Mr. Bloomberg floated the proposal during an appearance on NBC-TV's "Meet the Press."

Unlike many of America's central cities, New York has seen its population inch up, thanks in large part to a steady influx of immigrants.

Its newcomer-friendly spirit is enshrined in Emma Lazarus's words engraved on the Statue of Liberty, in which the statue is quoted as saying: "I lift my lamp beside the golden door!"

Bloomberg's prescription for Detroit's salvation came in a discussion about what he called a "crisis of confidence" among business people about the nation's economy. Mr. Bloomberg said the "most obvious" answer is to encourage immigration.

"This is a country that was built by immigrants ... that became a superpower because of its immigrant population, and unless we continue to have immigrants, we cannot maintain as a superpower," he said.

"Take a look at the big, old, industrial cities, Detroit, for example," he said. "They've got a great mayor, Mayor (Dave) Bing, but the population has left. You've got to do something about that. And if I were the federal government, assuming you could wave a magic wand and pull everybody together, you pass a law letting immigrants come in as long as they agreed to go to Detroit and live there for five or ten years. Start businesses, take jobs, whatever."

Detroit has seen its population fall from 1.8 million in the 1950 U.S. Census to 714,000 in 2010. The population dropped 26 percent in the last decade alone.

"You would populate Detroit overnight because half the world wants to come here," Bloomberg said. "We still are the world's greatest democracy.
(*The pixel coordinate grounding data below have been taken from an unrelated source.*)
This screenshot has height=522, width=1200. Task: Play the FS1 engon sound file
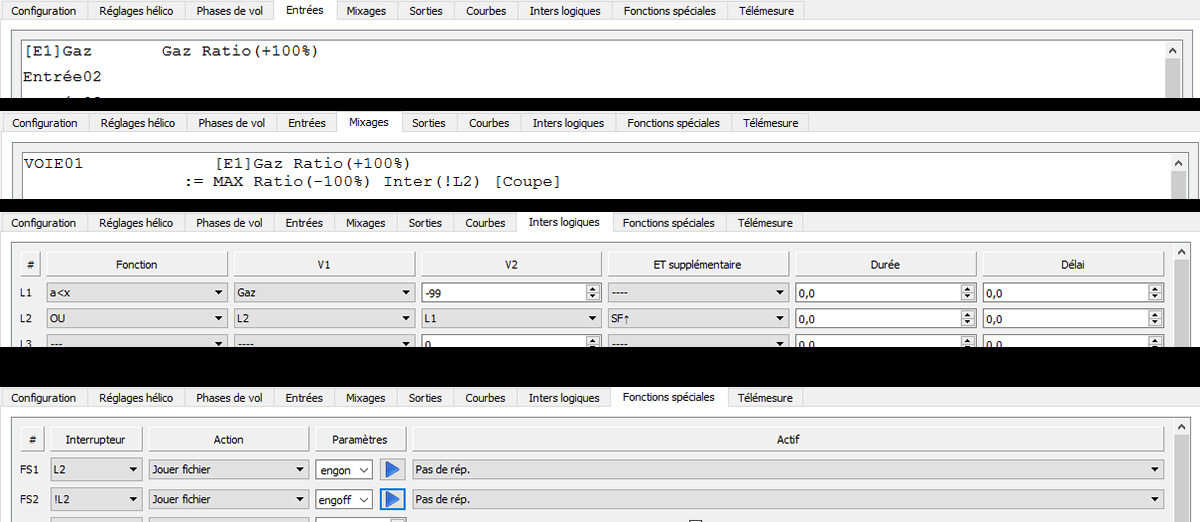point(392,470)
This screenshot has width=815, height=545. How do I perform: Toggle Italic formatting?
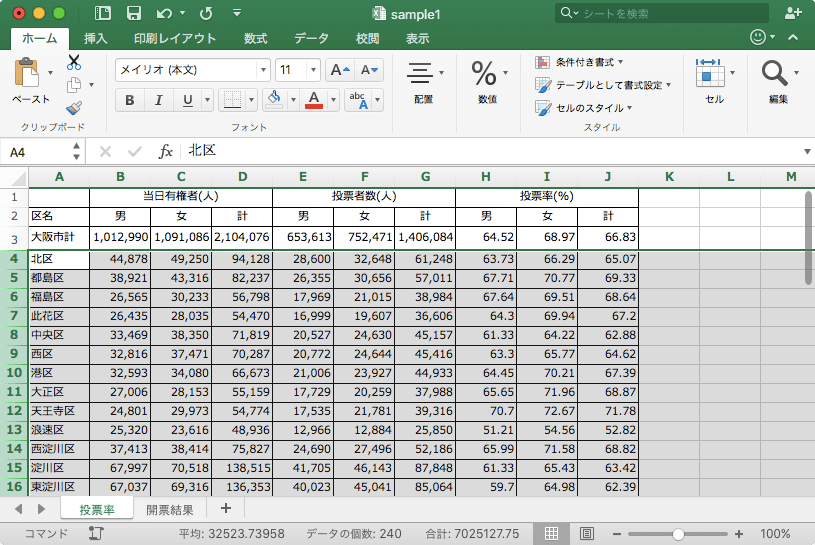[158, 100]
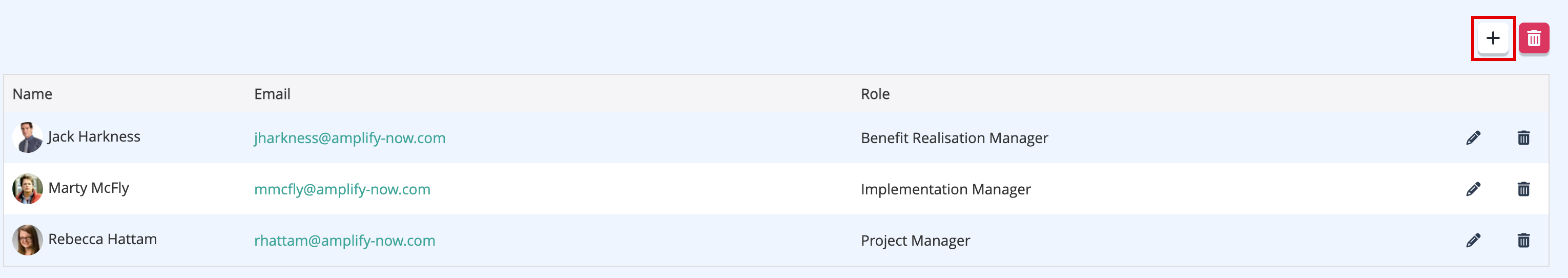
Task: Edit Jack Harkness row with pencil icon
Action: (1473, 138)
We still have hope that if you want to have a better life for yourself and your kids, this is where you want to come."

Detroit officials were not aware Mr. Bloomberg "was going to make that recommendation," Mr. Bing spokesman Karen Dumas said Sunday night.

"He had not discussed it with the mayor," Ms. Dumas added. "We certainly would like anyone who comes to the city of Detroit to have a quality of life here."